La inestabilidad en el golfo Pérsico supondrá la reconfiguración de la geopolítica de la energía priorizando la seguridad energética entre los países consumidores, la diversificación hacia productores menos expuestos y la aceleración de la transición energética.
La Unión Europea (UE) deberá equilibrar la diversificación de su suministro a corto plazo con ganar autonomía estratégica a medio y largo plazo, reduciendo su exposición fósil sin caer en el dominio descarbonizado chino, lo que tiene claras implicaciones energéticas euromediterráneas.

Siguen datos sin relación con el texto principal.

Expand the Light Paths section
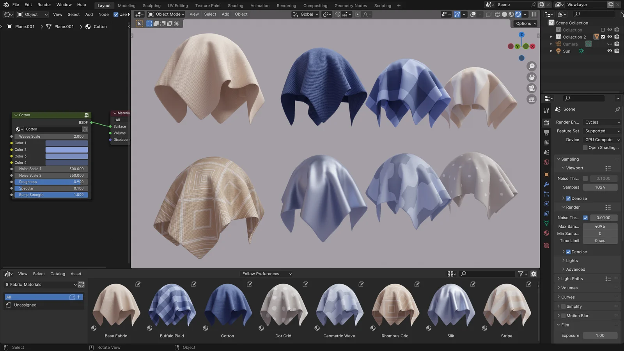571,278
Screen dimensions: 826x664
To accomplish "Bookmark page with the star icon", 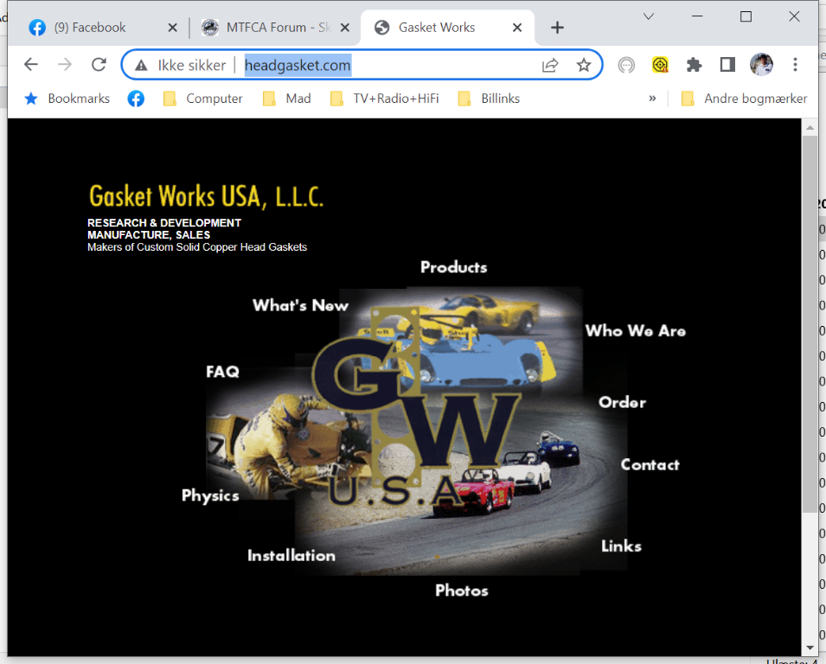I will pyautogui.click(x=584, y=65).
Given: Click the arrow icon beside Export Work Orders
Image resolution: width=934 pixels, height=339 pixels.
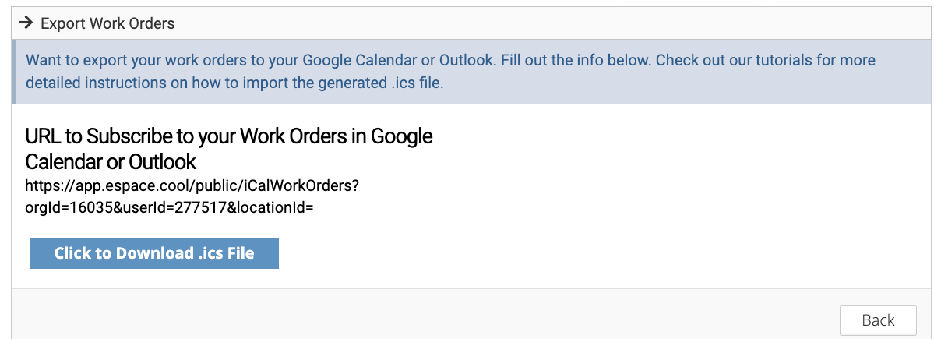Looking at the screenshot, I should 25,23.
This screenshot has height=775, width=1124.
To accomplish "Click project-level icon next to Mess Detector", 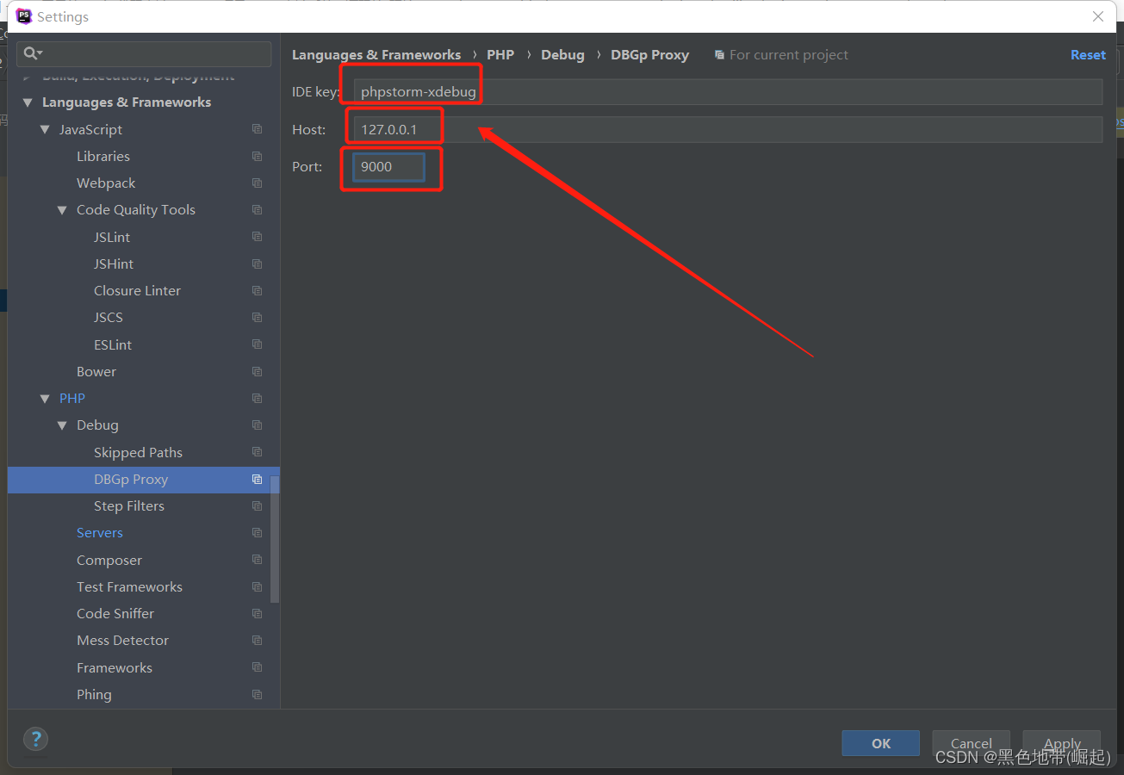I will point(257,641).
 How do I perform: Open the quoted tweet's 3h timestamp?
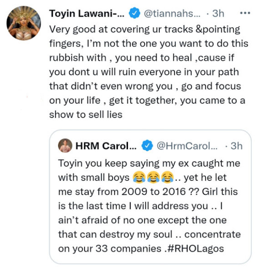(x=237, y=146)
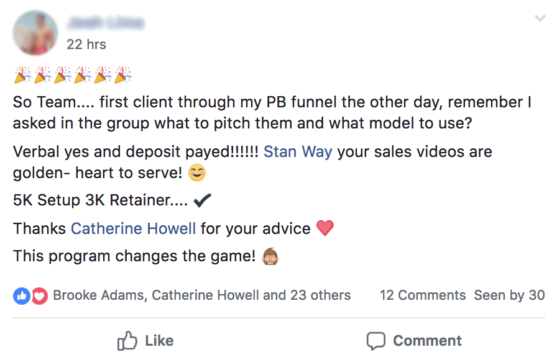The image size is (557, 360).
Task: Click the pink heart emoji after advice
Action: 325,228
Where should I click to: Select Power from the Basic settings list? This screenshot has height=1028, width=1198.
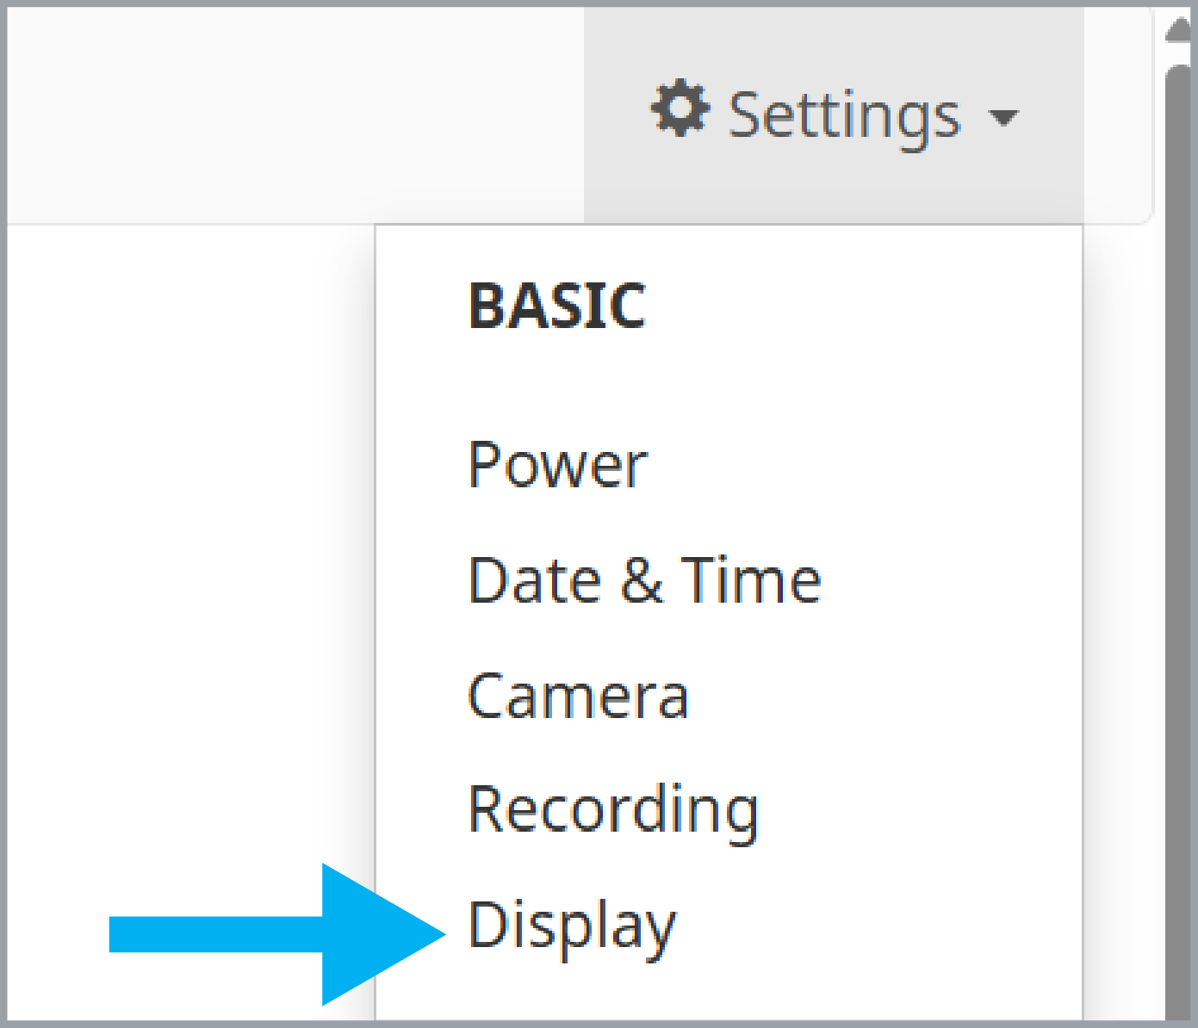click(557, 466)
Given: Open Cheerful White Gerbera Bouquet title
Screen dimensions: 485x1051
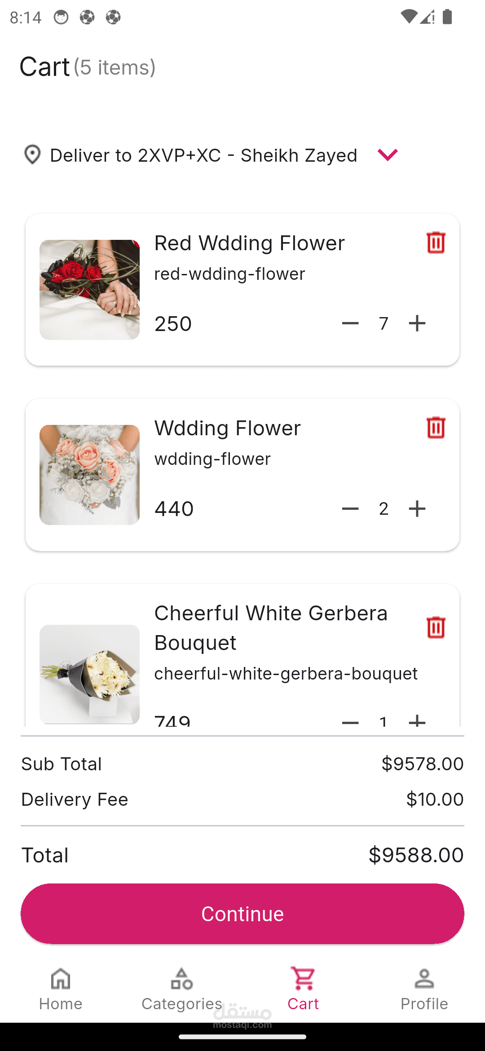Looking at the screenshot, I should (x=271, y=628).
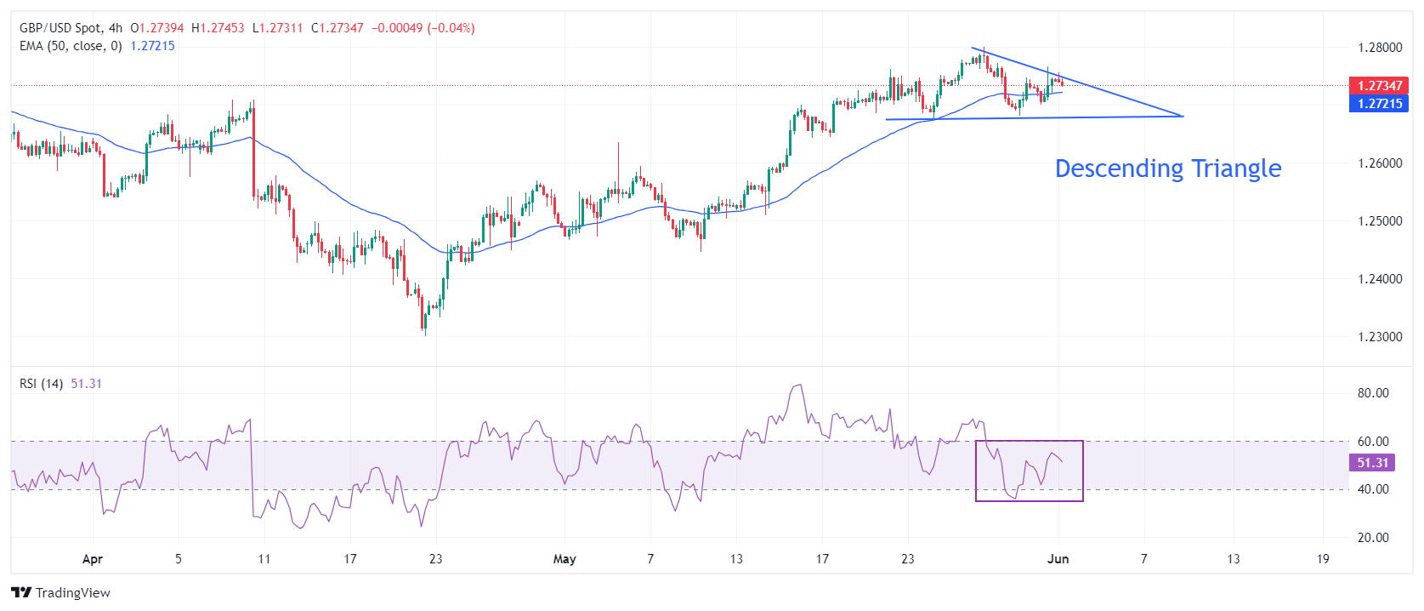Click the RSI (14) indicator legend
This screenshot has width=1424, height=611.
tap(41, 384)
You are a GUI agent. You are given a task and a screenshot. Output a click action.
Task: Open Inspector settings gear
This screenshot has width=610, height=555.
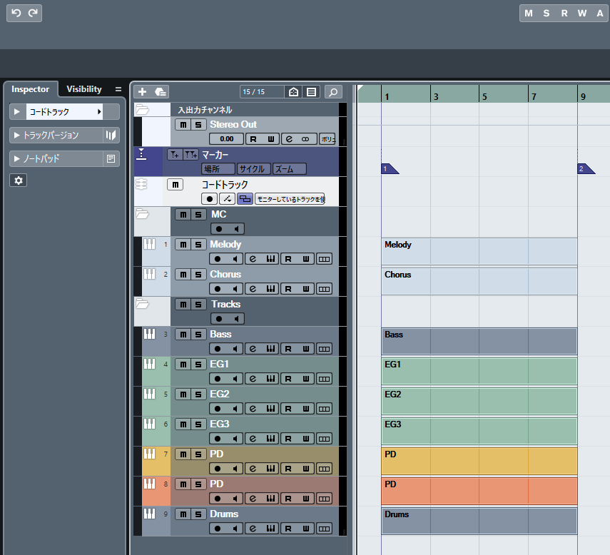click(19, 180)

RECONFIGURACIÓN GEOPOLÍTICA
La destrucción de activos energéticos en el golfo Pérsico y el cierre de Ormuz han afectado al cálculo estratégico de los actores energéticos regionales y globales. Los productores de la región son los grandes perdedores de una guerra que, según la Agencia Internacional de la Energía (AIE), ha afectado a más de 80 infraestructuras energéticas, desde yacimientos y refinerías a terminales de exportación. Algunas requerirán entre semanas y meses para su reparación; otras, como la planta catarí de GNL de Ras Laffan, pueden requerir años. A ello se suma el cierre de Ormuz, un escenario que, en el peor de los casos, se consideraba temporal (cuestión de semanas), pero que ahora sabemos que puede mantenerse durante meses. La lógica era que Irán no cerraría Ormuz porque por él transitan sus propias exportaciones de crudo e importaciones vitales para el país. Sin embargo, hasta la imposición del bloqueo estadounidense, Irán pudo cerrarlo para los demás y mantenerlo abierto a sus exportaciones e importaciones, alterando severamente el paisaje geopolítico regional.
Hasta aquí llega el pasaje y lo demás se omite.